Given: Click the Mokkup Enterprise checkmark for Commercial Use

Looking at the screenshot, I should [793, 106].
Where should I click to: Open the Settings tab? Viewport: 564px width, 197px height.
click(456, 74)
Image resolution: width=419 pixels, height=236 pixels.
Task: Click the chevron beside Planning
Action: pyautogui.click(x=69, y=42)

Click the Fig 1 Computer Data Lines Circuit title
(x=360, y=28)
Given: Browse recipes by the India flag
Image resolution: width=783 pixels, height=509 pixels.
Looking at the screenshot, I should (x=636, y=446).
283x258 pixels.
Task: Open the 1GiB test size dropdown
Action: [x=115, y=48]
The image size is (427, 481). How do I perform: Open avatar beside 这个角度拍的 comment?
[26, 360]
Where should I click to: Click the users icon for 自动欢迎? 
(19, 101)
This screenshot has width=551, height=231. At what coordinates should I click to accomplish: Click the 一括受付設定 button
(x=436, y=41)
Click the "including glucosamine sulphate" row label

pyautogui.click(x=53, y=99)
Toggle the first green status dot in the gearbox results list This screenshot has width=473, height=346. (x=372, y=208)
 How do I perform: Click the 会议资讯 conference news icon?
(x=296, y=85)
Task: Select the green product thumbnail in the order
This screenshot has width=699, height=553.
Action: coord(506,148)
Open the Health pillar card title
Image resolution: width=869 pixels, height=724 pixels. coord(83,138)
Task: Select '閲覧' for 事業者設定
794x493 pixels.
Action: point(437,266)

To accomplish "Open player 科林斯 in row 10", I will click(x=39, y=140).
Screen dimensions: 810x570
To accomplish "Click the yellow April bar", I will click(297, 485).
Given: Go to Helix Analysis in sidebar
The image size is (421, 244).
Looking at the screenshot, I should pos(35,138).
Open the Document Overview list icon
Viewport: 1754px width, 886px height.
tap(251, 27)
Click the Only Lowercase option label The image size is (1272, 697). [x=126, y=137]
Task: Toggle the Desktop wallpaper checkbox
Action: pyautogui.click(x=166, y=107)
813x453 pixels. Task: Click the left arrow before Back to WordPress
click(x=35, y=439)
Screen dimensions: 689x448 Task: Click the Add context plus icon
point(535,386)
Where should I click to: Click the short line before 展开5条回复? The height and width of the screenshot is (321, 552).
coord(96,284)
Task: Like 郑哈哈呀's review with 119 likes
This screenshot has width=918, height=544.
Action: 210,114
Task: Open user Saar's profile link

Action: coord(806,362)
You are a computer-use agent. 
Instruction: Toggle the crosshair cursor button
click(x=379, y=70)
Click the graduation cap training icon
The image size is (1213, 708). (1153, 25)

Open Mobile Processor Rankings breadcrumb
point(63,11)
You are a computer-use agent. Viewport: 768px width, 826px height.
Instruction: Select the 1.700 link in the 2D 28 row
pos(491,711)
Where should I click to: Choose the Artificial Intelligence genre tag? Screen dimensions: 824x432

+++++

§ **YOUR ASSIGNMENT**: Across all lines above, count those with the string "list". Only the number is wanted.

§ **YOUR RESPONSE**: 2